# Astrix Park Or EuroDisney...which one is best???



## 101411 (Oct 15, 2006)

Got a bit of a dilema going on planning our trip to France.

Its a choice between Astrix park or EuroDisney. Which one is best for a roller coaster junkie and likeminded 11 year old daughter and a "not bothered either way" wifee and mother-in-law?? 8O 

Only been to Disney in USA (and hated it!!) but am willing to do "the right thing" to keep everyone happy!!
:wink: 
Thanks


----------



## ruthiebabe (Aug 16, 2005)

Asterix!! The wooden roller coaster is awesome fun! unless you are a Disney-itself freak that's my opinion, and was shared by my kids when they were about your daughter's age. No doubt someone will have a different viewpoint, it is a purely personal preference.


----------



## LC1962 (Oct 6, 2005)

Hi Dazzer

Never been to the Asterix park but read all the Asterix books as a kid......great humour, highly recommended reading!

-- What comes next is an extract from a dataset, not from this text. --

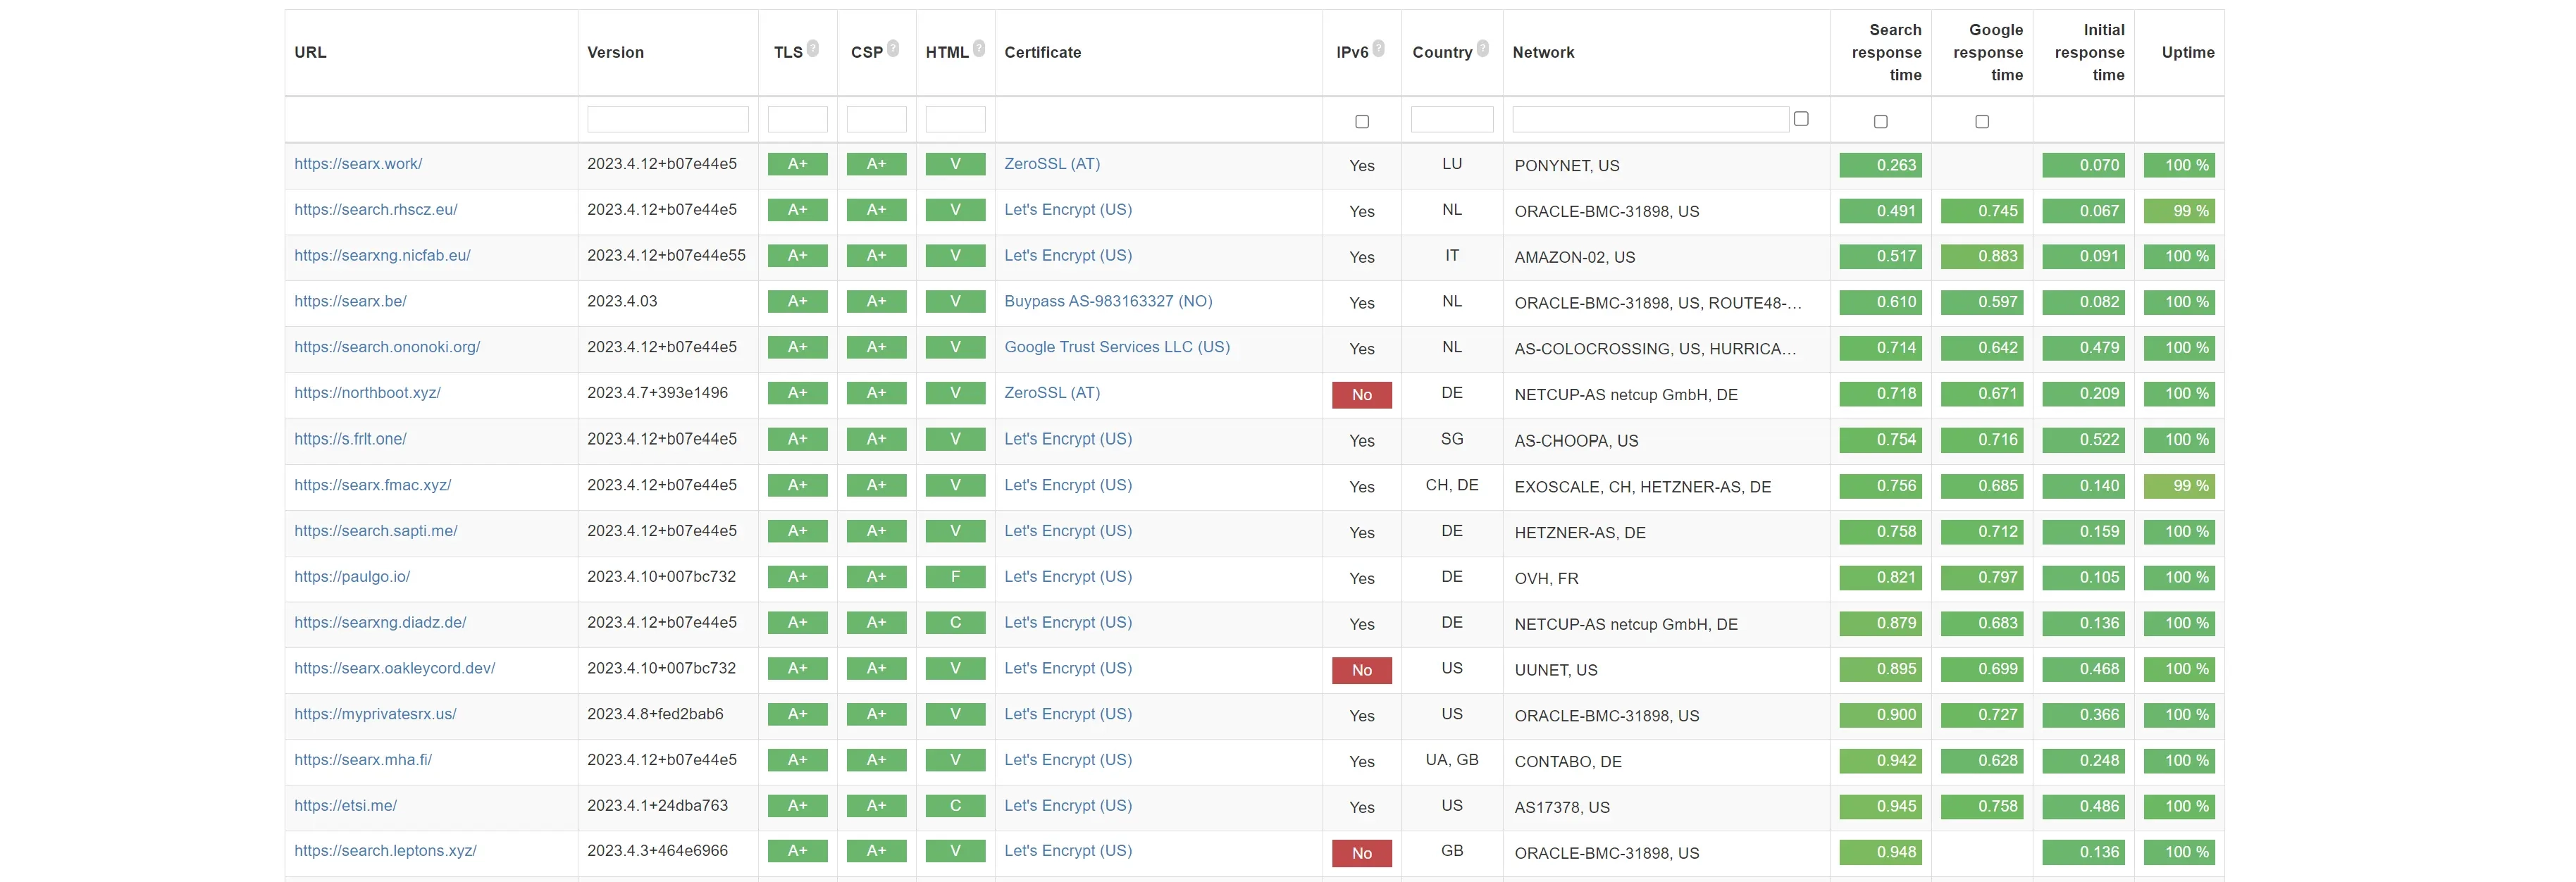Viewport: 2576px width, 882px height.
Task: Click the Country filter input box
Action: click(x=1451, y=120)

Have you seen this site? Some great pics of the roller coaster (which, I might add you wouldn't get me on if you gave me an RV for free! :lol: :lol: )

http://www.themeparkreview.com/photos/parcasterix/parcasterix.htm


----------



## StAubyns (Jun 4, 2006)

if you didn't like Disney USA you wont like Disney France. Ive been to both of the above Disneys - USA is great,France is awfull!! so I'd go to Asterix even though I dont know anything about Asterix


----------